The Director of Quality is a critical leadership role responsible for overseeing the comprehensive quality, compliance, and operational excellence of medical devices and drug products at the organization. This position will direct the integration of quality management systems, supplier quality, and quality engineering to support both device and drug segments, ensuring that products meet all customer and regulatory standards from concept through post-launch. The role requires a high level of expertise in regulatory compliance, quality system management, design controls, supplier management, and strategic leadership in a dynamic environment.
Responsibilities:
Serve as the primary point of contact for all quality-related activities, including but not limited to regulatory compliance, document control, CAPAs, complaints, NCMRs, deviations, risk management, supplier quality, design control, and internal and external audits.
Maintain and enhance a comprehensive quality management system (QMS) to ensure alignment with cGMP and other regulatory requirements across both clinical and commercial operations for FDA-regulated medical devices and drugs
Develop and implement quality systems and SOPs for device and drug quality management, ensuring alignment with cGMP and other regulatory standards.
Oversee all Quality Engineering functions, ensuring that devices and drugs are designed and manufactured in compliance with applicable FDA regulations (21 CFR Parts 820, 210/211) and ISO standards (ISO 13485, ISO 14971).
Lead supplier quality management for devices and drugs, managing the entire process from selection and onboarding to ongoing performance evaluations of contract manufacturers and other suppliers.
Direct design control activities, managing robust process validation, risk management, and ensuring compliance from concept through post-launch.
Act as a subject matter expert in design quality and risk management.
Coordinate cross-functional collaboration with Operations, Engineering, Drug Development, and R&D to integrate quality considerations throughout product development and manufacturing processes.
Lead and manages post-market surveillance, including device investigations for complaints and field actions
Lead the quality assurance team, responsible for hiring, mentoring, and overseeing staff development as the company expands.

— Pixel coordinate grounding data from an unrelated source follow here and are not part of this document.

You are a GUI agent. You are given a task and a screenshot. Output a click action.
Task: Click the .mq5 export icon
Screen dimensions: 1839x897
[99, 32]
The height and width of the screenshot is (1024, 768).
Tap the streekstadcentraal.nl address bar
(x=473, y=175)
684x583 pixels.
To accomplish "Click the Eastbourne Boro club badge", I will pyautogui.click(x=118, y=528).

Develop and manage quality metrics to monitor performance, inform management decisions, support continuous improvement initiatives, and prepare regulatory submissions for product approvals.
Qualifications:
Bachelor's degree in Engineering, Life Sciences, Chemistry, Chemical Engineering, or a related technical discipline; Master's degree preferred.
Minimum of 10 years of experience in quality roles within the medical device and/or pharmaceutical industry, with significant leadership experience including managing supplier quality and quality assurance teams across devices and drugs.

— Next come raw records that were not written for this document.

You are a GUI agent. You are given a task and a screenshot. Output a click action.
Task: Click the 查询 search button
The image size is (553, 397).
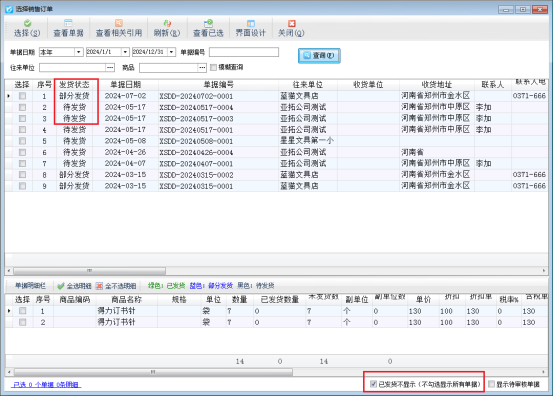click(x=319, y=56)
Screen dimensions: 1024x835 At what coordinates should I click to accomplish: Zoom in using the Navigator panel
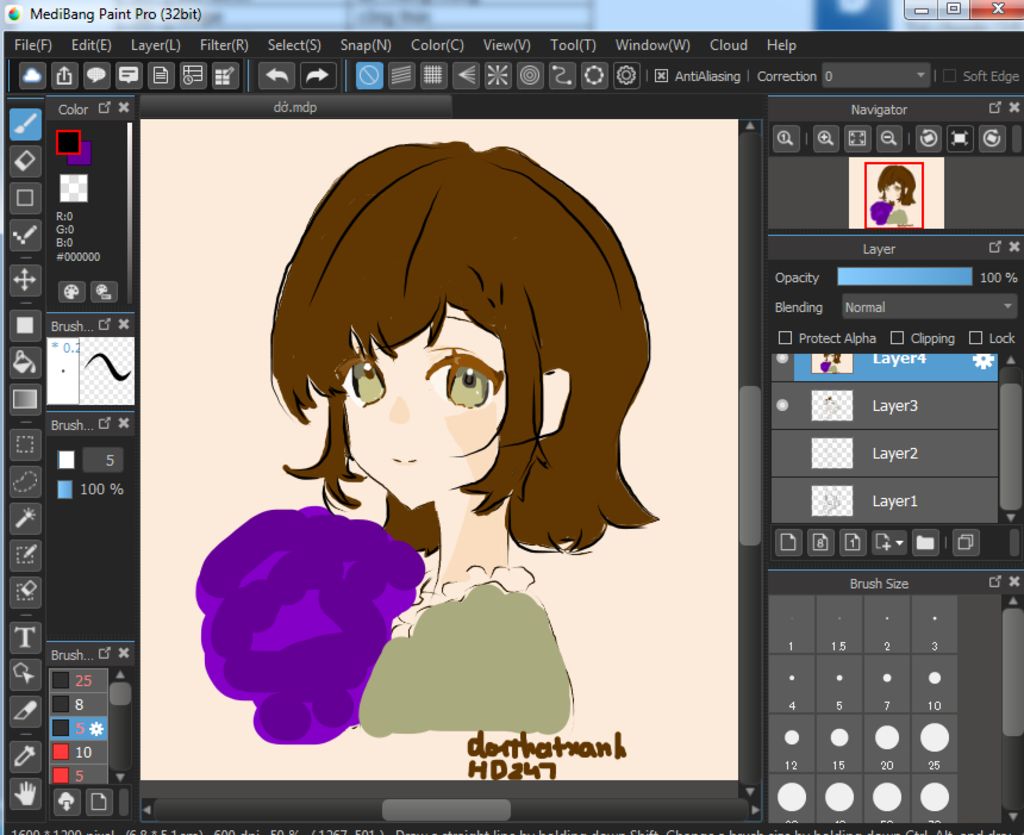(x=825, y=139)
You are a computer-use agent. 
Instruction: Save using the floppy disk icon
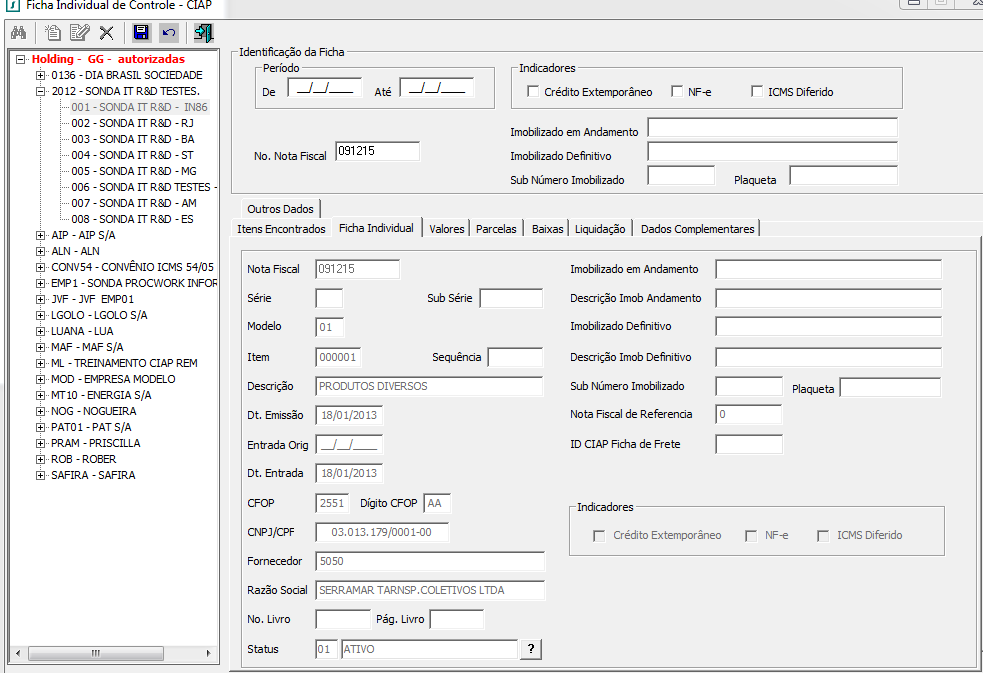tap(141, 33)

Comprehensive knowledge of FDA and international regulatory standards applicable to medical devices and pharmaceuticals, including 21 CFR Parts 820 and 210/211, ISO standards, and ICH guidelines.

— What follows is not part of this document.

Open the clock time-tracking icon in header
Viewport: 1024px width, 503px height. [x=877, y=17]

Proven track record in managing quality systems, ideally in a startup environment, and leading comprehensive quality functions.
Strong leadership skills, with the ability to mentor and develop teams.
Excellent problem-solving, organizational, and communication skills.
Preferred Qualifications:
Certification as a CQE, CRE, Manager of Quality, and/or Six Sigma Black Belt.
Experience in Human Factors/Usability Engineering and reliability engineering.
Previous supervisory experience and a track record of effective team management.
Familiarity with Arena (electronic quality management system)
Familiarity with PMS for combination products including MDR
Travel Requirements:
Travel may be required for about 10% of the time to support key contract manufacturing operations.